TPE approaches were actually run asynchronously in order to make use of multiple compute nodes and to avoid wasting time waiting for trial evaluations to complete. The original intention of the algorithm design is to optimize sequential. When we use TPE with a large concurrency, its performance will be bad. We have optimized this phenomenon using Constant Liar algorithm.

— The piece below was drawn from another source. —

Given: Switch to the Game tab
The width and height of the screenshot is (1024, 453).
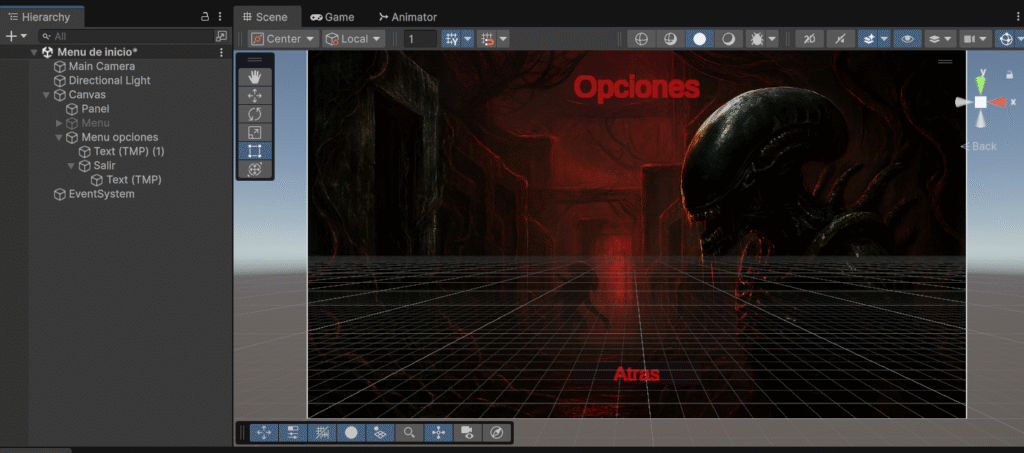Looking at the screenshot, I should [x=332, y=17].

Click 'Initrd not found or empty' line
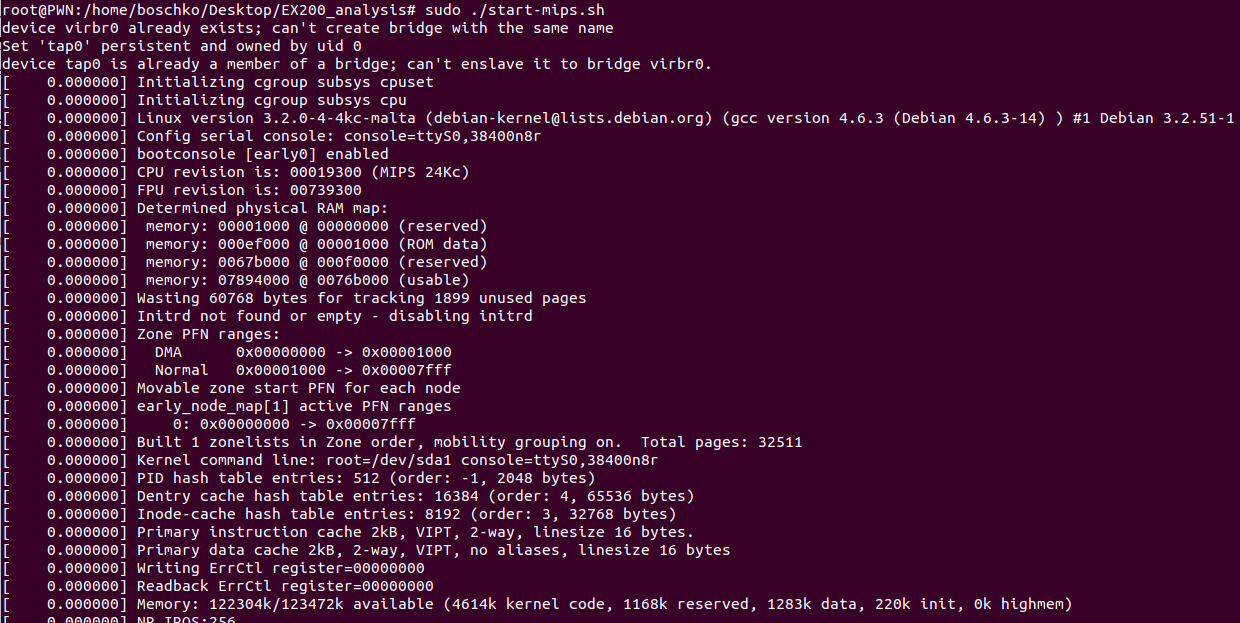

For the principle of optimization, please refer to our [research blog](../CommunitySharings/ParallelizingTpeSearch.md).

### Usage

 To use TPE, you should add the following spec in your experiment's YAML config file:

 ```yaml
tuner:
  builtinTunerName: TPE
  classArgs:
    optimize_mode: maximize
    parallel_optimize: True
    constant_liar_type: min
```

**Requirement of classArg**
* **optimize_mode** (*maximize or minimize, optional, default = maximize*) - If 'maximize', tuners will target to maximize metrics. If 'minimize', tuner will target to minimize metrics.
* **parallel_optimize** (*bool, optional, default = False*) - If True, TPE will use Constant Liar algorithm to optimize parallel hyperparameter tuning. Otherwise, TPE will not discriminate between sequential or parallel situations.
* **constant_liar_type** (*min or max or mean, optional, default = min*) - The type of constant liar to use, will logically be determined on the basis of the values taken by y at X. Corresponding to three values, min{Y}, max{Y}, and mean{Y}.


## Random Search

In [Random Search for Hyper-Parameter Optimization](http://www.jmlr.org/papers/volume13/bergstra12a/bergstra12a.pdf) show that Random Search might be surprisingly simple and effective. We suggests that we could use Random Search as baseline when we have no knowledge about the prior distribution of hyper-parameters.

## Anneal

This simple annealing algorithm begins by sampling from the prior, but tends over time to sample from points closer and closer to the best ones observed. This algorithm is a simple variation on random search that leverages smoothness in the response surface. The annealing rate is not adaptive.